▶ Problem to solve
Reproduce every line of the material below, requests included, but adjust each coordinate in the answers by adding 15 to it. Leave the pictures out.

▶ Entries supplied
══════════

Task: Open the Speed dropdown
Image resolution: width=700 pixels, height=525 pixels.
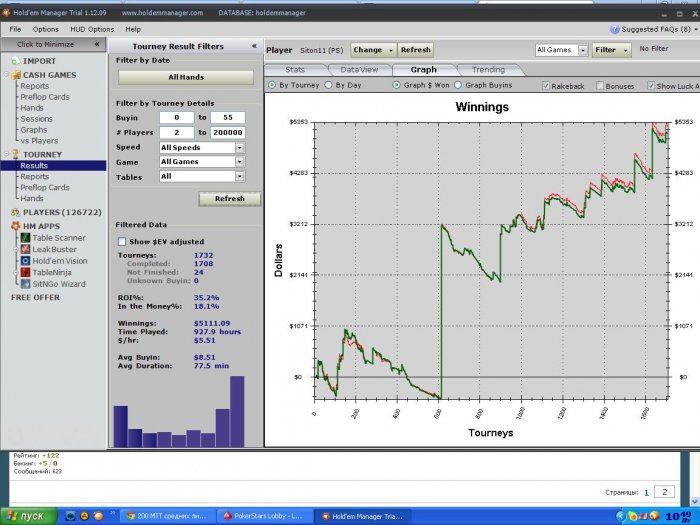Action: 240,148
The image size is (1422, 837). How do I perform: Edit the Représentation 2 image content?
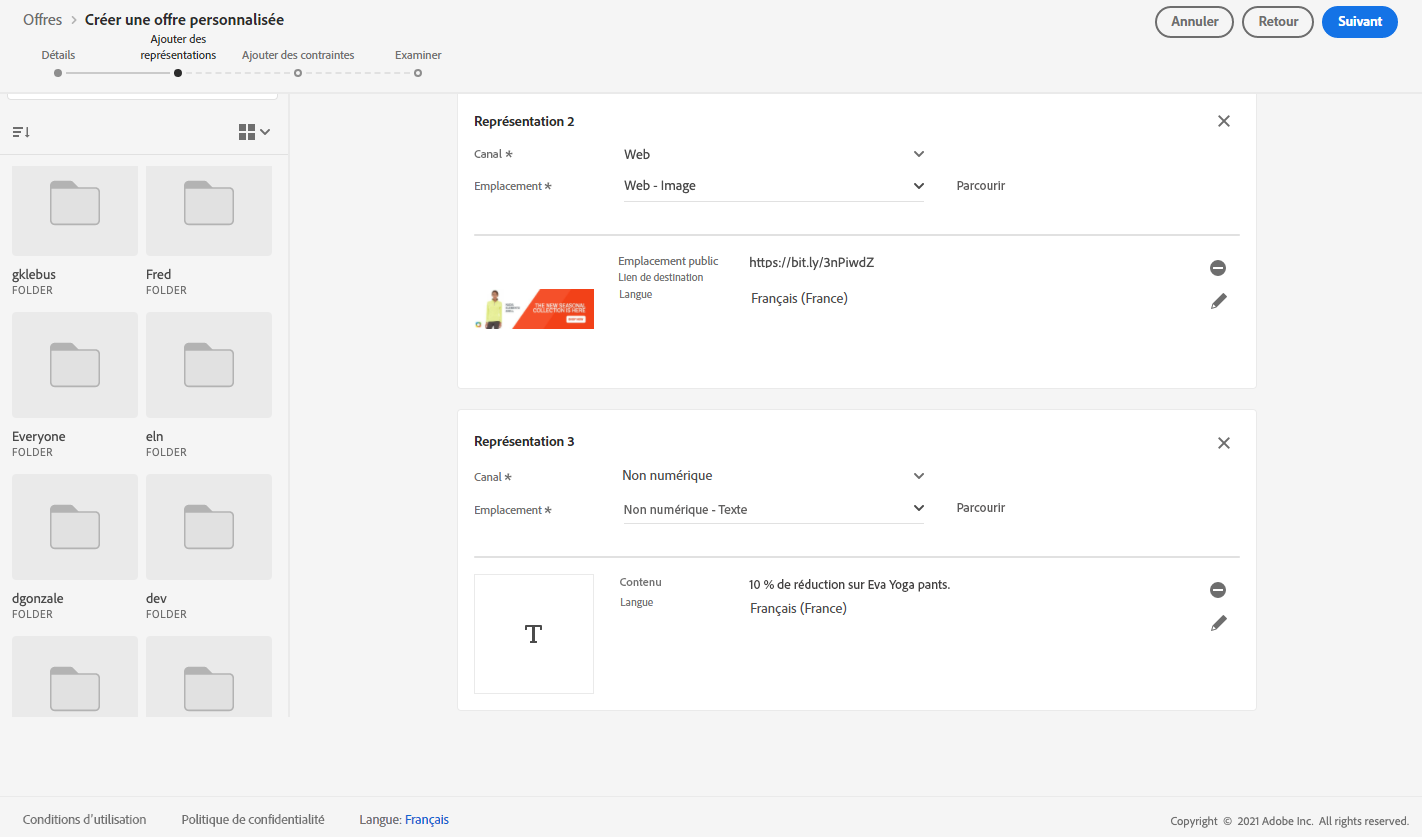1218,301
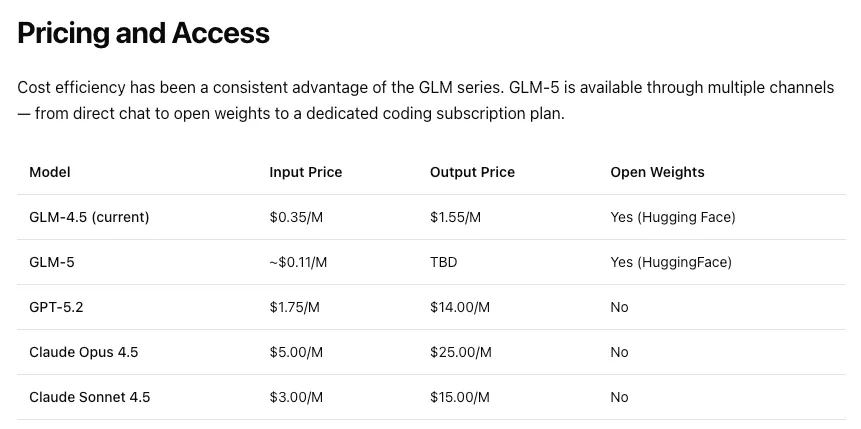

══════════

▶ Task result
Task: Open the Speed dropdown
Image resolution: width=700 pixels, height=525 pixels.
Action: 255,163
The image size is (1422, 837). How do I perform: Edit the Représentation 2 image content?
1233,316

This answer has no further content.